Nederland streeft Duitsland en Zwitserland voorbij als meest concurrerende economie in Europa

Foto van: De redactie
Geplaatst door De redactie

Nederland is gestegen naar de vierde plek op de Global Competitiveness Index, waarmee het de hoogste notering heeft van alle Europese landen in de lijst. Vorig jaar stond Nederland op de zesde positie.
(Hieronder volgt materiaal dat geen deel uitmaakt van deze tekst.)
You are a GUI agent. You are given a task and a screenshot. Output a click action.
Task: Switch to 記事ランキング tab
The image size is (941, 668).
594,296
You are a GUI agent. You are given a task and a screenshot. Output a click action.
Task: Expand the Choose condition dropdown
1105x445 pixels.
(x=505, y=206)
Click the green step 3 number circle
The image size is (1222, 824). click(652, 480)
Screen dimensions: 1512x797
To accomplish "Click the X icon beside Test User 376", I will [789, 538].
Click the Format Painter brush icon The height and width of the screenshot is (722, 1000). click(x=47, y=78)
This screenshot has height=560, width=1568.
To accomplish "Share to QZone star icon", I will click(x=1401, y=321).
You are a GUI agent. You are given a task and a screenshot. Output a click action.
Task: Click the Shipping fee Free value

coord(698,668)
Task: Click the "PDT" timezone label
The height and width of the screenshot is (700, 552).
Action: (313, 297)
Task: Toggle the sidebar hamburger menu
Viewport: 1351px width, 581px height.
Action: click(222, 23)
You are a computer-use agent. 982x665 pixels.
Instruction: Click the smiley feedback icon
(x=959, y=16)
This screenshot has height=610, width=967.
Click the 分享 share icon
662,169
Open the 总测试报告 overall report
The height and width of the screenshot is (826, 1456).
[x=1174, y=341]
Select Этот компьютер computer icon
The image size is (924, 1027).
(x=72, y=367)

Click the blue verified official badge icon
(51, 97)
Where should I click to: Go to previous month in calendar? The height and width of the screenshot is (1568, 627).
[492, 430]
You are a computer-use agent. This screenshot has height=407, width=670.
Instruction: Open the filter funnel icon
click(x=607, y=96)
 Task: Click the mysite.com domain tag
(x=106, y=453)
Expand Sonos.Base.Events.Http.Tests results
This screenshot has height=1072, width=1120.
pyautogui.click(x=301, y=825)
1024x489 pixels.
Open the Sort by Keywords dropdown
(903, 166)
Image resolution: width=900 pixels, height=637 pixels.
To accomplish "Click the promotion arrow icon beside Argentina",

Dat blijkt uit The Global Competitiveness Report 2019 van het World Economic Forum. Jaarlijks kijken zij naar het internationale concurrentievermogen bij de 141 deelnemende landen. De Nederlandse gegevens werden aangeleverd door het Amsterdam Centre for Business Innovation van de Universiteit van Amsterdam.

Mee met de wereldtop

De top drie van meest concurrende landen wereldwijd wordt gevormd door Singapore,  de Verenigde Staten en Hong Kong SAR. Singapore wordt geroemd om de hoge mate van openheid, de Verenigde Staten hebben een sterke ondernemende cultuur en een zeer flexibele arbeidsmarkt. Nederland had overigens dezelfde score als in 2018 (82,4 in een schaal van 0-100), maar wist te stijgen doordat andere landen uit de top 10 een daling kenden.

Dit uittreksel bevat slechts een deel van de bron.